* [SUPPLIED MATERIAL]:
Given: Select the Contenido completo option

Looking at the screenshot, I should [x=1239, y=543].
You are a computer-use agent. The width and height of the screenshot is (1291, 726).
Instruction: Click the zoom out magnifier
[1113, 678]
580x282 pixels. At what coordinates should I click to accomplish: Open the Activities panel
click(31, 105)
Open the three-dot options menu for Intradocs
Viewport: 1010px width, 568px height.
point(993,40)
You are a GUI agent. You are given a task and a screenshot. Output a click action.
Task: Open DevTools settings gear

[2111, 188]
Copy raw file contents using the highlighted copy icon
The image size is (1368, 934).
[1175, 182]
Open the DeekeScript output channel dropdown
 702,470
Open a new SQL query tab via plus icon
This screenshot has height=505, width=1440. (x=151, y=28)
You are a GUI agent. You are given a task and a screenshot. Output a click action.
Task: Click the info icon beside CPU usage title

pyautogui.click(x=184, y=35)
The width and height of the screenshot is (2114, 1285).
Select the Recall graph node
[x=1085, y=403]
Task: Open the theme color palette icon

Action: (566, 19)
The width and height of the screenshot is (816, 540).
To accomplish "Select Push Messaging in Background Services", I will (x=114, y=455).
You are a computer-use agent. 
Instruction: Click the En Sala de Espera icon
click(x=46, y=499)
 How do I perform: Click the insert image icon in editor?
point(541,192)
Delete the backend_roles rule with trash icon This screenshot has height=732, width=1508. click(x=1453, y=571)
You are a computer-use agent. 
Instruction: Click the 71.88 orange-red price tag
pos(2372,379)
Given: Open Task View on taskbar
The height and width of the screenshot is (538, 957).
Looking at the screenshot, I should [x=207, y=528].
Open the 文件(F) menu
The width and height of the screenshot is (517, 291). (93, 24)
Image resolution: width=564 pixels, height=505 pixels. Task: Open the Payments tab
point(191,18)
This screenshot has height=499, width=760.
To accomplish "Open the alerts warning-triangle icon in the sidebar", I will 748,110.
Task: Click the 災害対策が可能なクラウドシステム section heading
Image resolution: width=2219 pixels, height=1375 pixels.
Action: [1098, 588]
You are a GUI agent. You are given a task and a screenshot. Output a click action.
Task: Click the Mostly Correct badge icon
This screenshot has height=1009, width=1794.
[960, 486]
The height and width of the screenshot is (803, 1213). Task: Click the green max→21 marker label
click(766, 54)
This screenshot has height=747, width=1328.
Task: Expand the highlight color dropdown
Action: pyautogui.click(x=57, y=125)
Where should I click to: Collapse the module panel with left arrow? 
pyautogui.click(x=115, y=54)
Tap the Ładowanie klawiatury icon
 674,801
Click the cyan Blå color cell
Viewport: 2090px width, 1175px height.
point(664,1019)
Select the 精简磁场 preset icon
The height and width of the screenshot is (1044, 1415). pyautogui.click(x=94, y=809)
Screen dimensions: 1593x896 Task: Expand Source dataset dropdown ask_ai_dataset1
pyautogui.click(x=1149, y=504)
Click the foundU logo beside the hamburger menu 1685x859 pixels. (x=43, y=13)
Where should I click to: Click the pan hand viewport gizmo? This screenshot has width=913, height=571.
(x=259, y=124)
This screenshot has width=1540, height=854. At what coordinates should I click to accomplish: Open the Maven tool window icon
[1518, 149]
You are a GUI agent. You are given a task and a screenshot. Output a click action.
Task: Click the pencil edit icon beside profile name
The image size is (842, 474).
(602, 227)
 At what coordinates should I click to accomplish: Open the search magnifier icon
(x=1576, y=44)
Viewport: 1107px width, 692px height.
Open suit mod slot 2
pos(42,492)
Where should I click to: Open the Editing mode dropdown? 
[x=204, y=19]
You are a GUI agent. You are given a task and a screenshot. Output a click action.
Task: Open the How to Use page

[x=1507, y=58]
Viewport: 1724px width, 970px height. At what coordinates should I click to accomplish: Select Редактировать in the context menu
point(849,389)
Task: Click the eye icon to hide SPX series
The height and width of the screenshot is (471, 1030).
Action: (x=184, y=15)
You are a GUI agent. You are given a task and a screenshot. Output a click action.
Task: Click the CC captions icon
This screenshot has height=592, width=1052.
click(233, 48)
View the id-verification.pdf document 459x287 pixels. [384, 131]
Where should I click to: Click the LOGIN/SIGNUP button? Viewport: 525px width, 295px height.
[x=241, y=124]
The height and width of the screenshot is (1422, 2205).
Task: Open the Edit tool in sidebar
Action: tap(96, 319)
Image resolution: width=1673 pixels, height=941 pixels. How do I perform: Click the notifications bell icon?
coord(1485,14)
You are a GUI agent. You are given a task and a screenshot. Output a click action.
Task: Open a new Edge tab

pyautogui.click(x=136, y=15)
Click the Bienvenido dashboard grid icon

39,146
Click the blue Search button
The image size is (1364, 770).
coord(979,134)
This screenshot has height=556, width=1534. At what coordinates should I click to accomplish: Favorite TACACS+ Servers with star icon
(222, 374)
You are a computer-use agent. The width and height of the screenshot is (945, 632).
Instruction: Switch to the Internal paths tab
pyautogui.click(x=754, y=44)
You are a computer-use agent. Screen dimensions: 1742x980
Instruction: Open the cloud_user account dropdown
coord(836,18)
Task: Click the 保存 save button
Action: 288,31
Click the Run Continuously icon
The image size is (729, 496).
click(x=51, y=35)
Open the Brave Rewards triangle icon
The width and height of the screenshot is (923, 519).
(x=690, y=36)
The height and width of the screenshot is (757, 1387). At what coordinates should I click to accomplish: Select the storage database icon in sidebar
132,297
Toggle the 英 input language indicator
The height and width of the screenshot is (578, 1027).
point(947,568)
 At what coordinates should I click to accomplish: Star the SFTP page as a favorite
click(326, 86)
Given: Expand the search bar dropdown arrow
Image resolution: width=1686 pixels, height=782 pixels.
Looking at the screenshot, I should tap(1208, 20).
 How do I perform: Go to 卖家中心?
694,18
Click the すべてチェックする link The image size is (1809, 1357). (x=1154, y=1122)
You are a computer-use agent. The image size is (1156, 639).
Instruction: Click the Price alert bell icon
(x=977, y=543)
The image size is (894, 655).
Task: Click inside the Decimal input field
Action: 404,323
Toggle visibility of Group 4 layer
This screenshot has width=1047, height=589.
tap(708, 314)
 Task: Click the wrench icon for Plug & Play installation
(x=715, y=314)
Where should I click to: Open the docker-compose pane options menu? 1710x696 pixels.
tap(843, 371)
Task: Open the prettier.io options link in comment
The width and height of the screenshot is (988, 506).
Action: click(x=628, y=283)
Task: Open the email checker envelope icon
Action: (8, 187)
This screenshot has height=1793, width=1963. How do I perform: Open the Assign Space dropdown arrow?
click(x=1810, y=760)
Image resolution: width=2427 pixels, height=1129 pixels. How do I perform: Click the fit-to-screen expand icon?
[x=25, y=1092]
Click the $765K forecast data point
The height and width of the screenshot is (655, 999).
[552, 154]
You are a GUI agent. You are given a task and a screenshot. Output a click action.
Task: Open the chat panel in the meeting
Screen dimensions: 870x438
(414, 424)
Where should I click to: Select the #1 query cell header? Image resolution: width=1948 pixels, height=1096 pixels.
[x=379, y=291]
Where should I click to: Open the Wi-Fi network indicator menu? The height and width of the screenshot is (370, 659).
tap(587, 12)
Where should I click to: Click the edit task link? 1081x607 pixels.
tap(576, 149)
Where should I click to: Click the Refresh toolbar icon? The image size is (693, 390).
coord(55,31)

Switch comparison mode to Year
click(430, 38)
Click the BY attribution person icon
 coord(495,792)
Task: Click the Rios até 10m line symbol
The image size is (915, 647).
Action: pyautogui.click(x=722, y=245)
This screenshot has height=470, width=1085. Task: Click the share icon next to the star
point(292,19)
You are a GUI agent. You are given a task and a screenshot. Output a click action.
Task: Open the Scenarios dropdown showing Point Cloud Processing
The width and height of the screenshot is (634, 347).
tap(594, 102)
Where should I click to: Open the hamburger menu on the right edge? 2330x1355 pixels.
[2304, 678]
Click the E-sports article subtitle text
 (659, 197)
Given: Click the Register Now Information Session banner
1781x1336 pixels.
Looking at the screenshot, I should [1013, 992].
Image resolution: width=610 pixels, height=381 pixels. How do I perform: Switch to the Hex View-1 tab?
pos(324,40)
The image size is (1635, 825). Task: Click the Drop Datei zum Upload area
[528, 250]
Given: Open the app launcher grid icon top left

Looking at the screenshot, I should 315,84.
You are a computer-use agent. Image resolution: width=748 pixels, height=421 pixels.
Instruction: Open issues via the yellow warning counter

* [TASK INSTRUCTIONS]:
Search the entries above for the string "will". Copy each line in which it appears.

* [EXERCISE RESPONSE]:
To accomplish "Select Push Messaging in Background Services", I will (x=114, y=455).
To accomplish "Open the alerts warning-triangle icon in the sidebar", I will 748,110.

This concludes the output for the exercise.